M. Hervé Maurey, président. - Nous n'avons pas abordé directement le sujet, mais nous avons évoqué les conséquences des risques climatiques sur l'état des ponts.

M. Guillaume Gontard. - Je tiens également à vous remercier pour les mesures précises et très concrètes que vous avez formulées.

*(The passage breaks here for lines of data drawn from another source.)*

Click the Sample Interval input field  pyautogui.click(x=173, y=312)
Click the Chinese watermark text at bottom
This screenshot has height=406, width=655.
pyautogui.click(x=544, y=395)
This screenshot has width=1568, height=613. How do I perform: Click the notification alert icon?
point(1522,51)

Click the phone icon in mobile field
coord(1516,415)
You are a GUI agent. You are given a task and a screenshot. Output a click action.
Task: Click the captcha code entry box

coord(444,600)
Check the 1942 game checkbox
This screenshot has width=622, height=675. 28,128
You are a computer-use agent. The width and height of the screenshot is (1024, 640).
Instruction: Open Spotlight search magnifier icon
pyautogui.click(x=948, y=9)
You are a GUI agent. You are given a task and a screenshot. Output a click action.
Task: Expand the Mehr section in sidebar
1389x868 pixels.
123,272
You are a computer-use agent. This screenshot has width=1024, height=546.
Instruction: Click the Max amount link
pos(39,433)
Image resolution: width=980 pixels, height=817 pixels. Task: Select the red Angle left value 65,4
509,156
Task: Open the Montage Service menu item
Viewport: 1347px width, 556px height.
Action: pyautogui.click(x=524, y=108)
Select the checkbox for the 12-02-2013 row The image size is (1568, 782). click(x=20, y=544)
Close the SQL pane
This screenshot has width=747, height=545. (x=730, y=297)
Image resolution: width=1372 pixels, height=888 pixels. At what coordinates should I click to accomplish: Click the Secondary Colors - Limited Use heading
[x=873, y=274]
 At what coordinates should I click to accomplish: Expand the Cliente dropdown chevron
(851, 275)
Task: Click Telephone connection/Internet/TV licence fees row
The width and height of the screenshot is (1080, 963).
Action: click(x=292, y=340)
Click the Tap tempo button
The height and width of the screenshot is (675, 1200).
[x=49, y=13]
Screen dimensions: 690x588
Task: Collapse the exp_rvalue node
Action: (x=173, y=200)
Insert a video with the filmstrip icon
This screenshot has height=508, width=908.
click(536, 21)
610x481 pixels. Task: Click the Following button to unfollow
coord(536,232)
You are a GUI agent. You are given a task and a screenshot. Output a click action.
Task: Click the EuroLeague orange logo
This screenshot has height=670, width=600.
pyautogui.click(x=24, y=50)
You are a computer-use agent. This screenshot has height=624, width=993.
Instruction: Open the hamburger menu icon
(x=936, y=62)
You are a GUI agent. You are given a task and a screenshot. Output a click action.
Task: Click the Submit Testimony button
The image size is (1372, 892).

Il est important de réaliser les travaux de maintenance.

J'ai rencontré le syndicat des scaphandriers, qui ont dénoncé le manque d'entretien des ouvrages, qui rend leurs interventions de plus en plus difficiles et dangereuses. Avec une maintenance régulière, cela n'arriverait pas, et effectués plus régulièrement, les travaux seraient également moins importants. Je trouve donc très positif de proposer que les coûts d'entretien puissent être assurés grâce au budget dédié à l'investissement.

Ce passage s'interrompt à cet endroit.